I want you to gain experience exploring a package and function. This is an important skill in coding that can help you grow as an applied statistician.

In your previous course, the function lm() was introduced to perform linear regression. In this class, we will heavily use the function glm(). By typing “?glm” in the R console, we can open the Help page for glm(). The following questions ask about the glm() function. You can Google or use R documentation to answer the questions.

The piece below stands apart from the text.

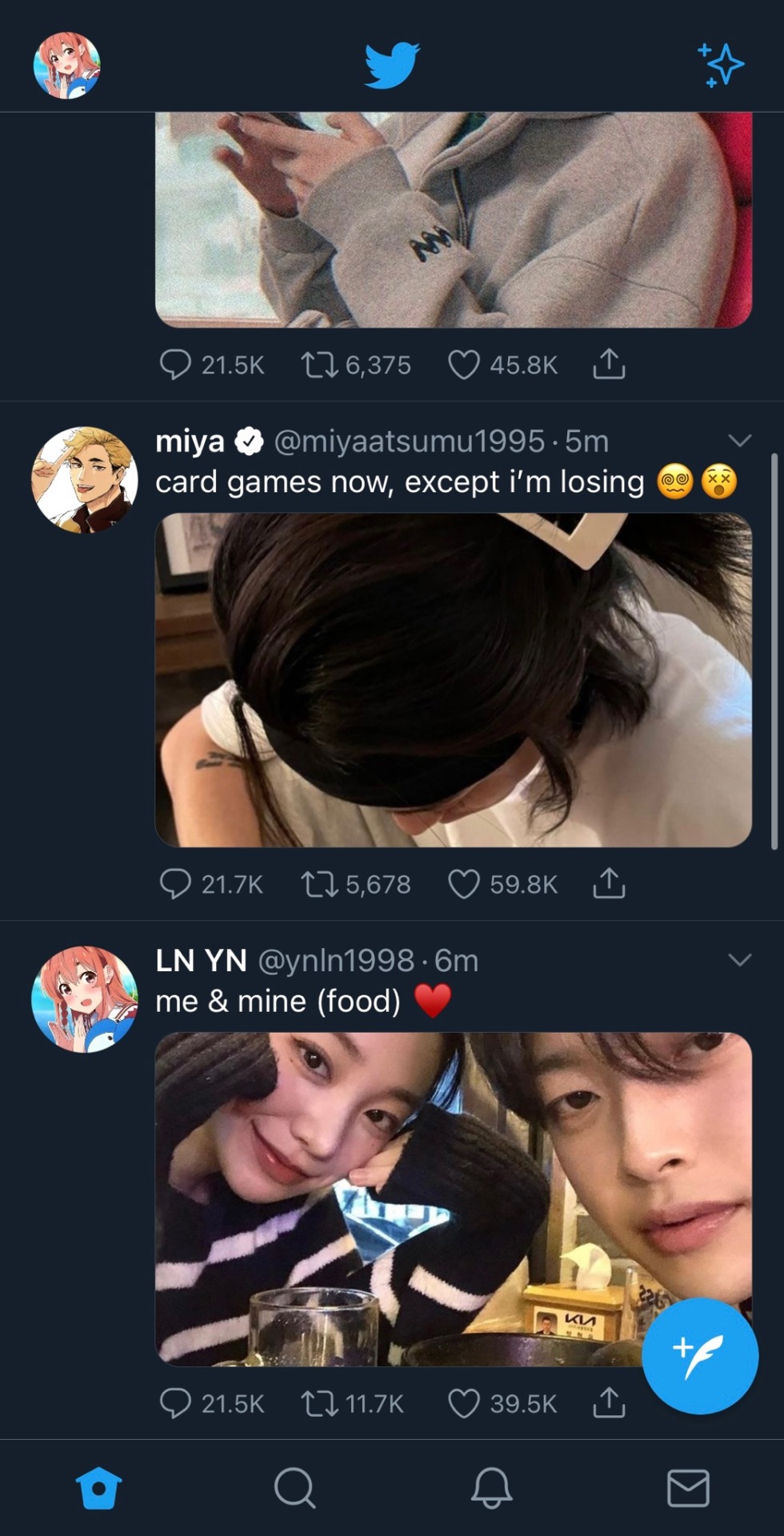Retweet miya's card games tweet
784x1536 pixels.
coord(318,884)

Feel free to read more about the differences between lm() and glm().

Part a

What does the input “family” mean? If I wanted to perform regression using a Poisson distribution, what would I input into family?

Part b

What is the default action for the “na.action” input?

Part c

How does the glm() function fit our model? (Hint: see “method”)

Part d

Do you think the output of summary() will be the same for lm() and glm()?

Question 7

OPTIONAL

Let’s make a decision tree on the different tests we learned! I would like you to make a flow chart for the different tests we learned in Classes 1 and 2. You’ll need to include characteristics for:

  • Number of variables (1, 2, or 3 - we will go over 3 variables in Class 4)
  • Number of categories in each variable
  • Sample size is small
  • Ordinal/nominal independent variable
  • Ordinal/nominal response variable(s)

For example, if I make a decision tree that includes end nodes for different animals (cat, dog, snake, turtle, and hawk) using yes/no characteristics (has a shell, woof/meows, has fur, or flies), then my flow chart would look like: See my example under Sakai Resources. You are welcome to draw this chart. I used SmartArt under the Insert tab in Word to create mine.